> Prompt: Only one stretch of the data should be retyped: the lines from the line containing "Click the arrows on the Enabled selector" through the line containing "The width and". Keep pictures out of it.

> Data for analysis:
▼

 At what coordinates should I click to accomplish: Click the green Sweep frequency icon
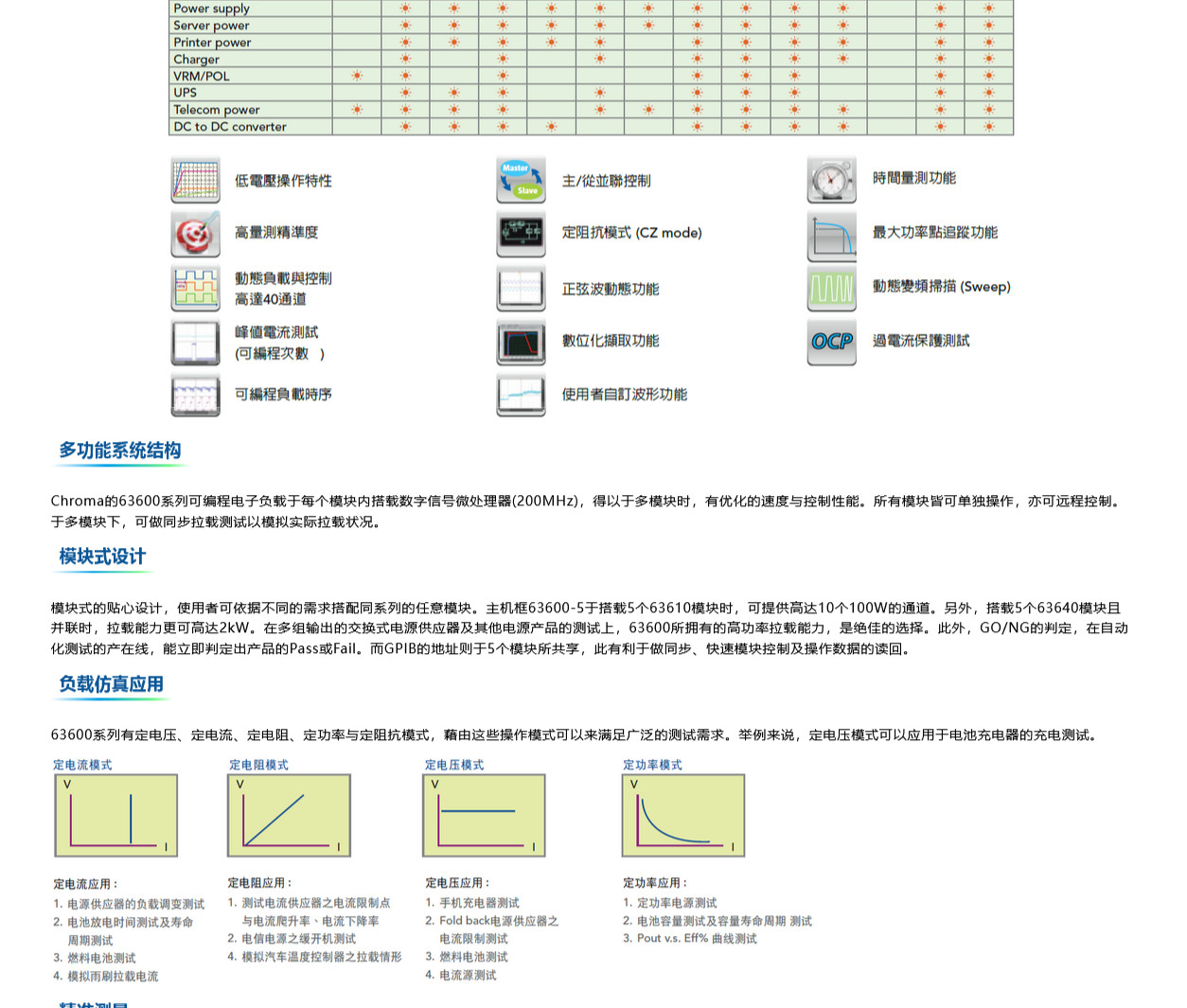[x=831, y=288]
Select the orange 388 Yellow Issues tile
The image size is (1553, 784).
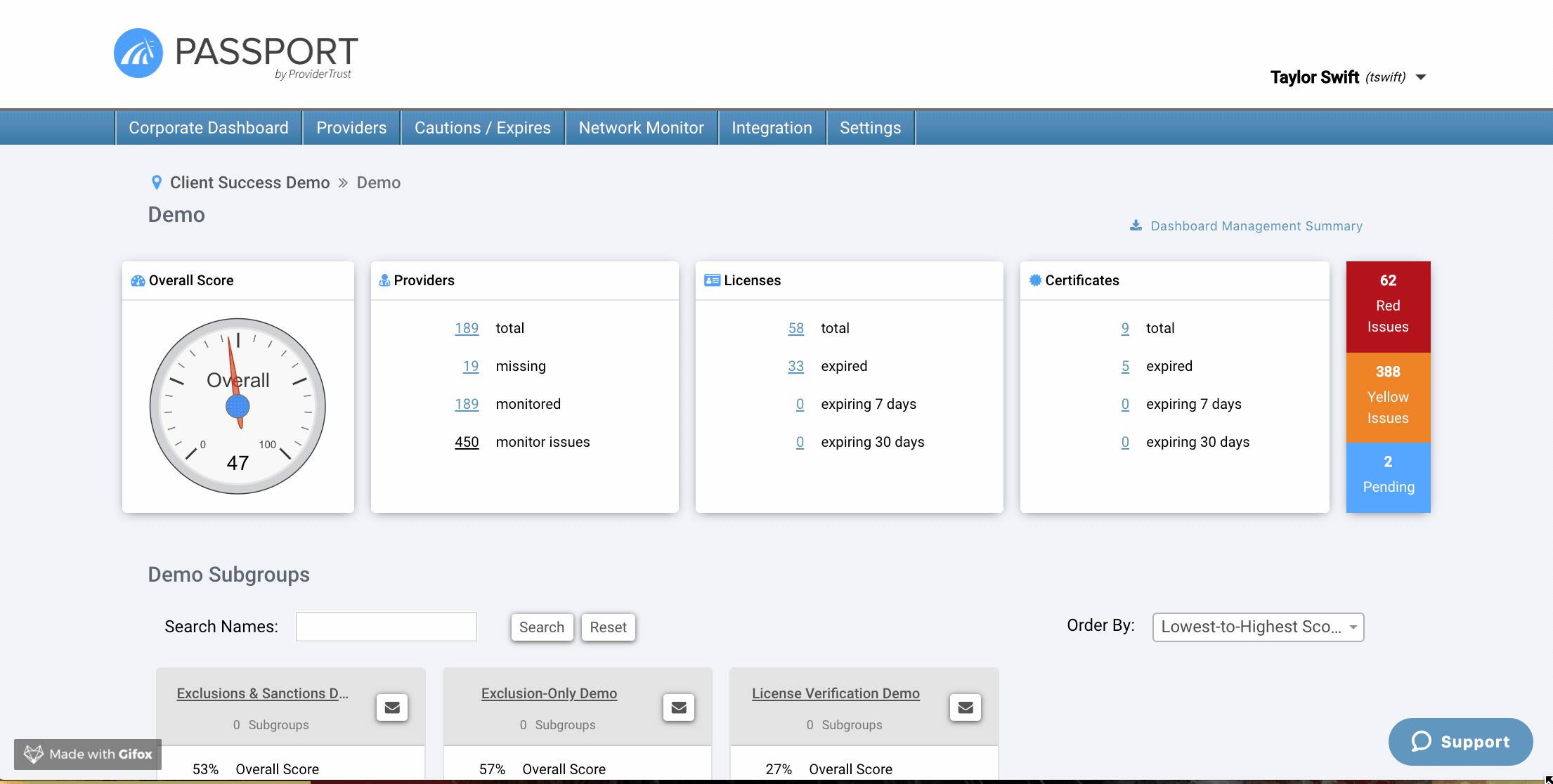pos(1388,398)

▲
▼

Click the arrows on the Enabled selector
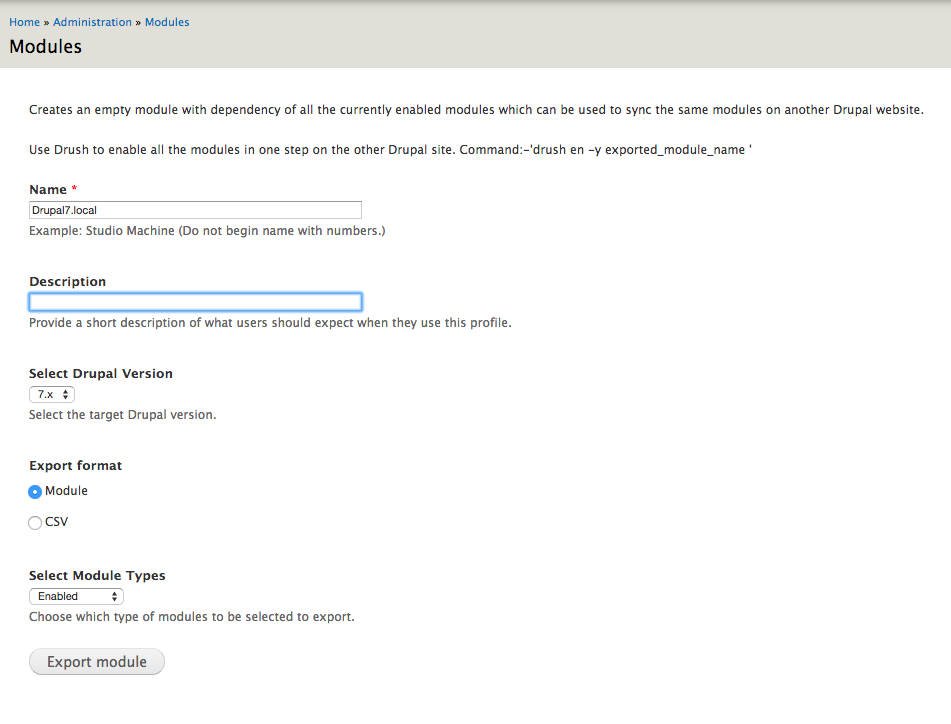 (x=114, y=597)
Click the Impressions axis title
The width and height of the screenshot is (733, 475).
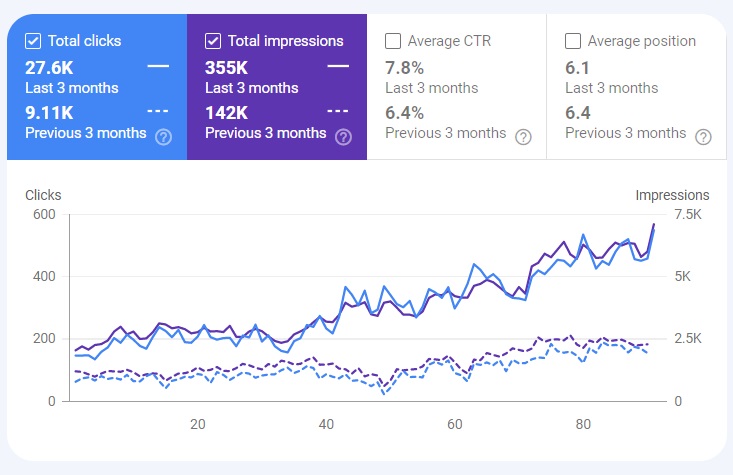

▲

> Answer to the problem:
Click the arrows on the Enabled selector
 (x=114, y=597)
Click the Impressions axis title
The width and height of the screenshot is (733, 475).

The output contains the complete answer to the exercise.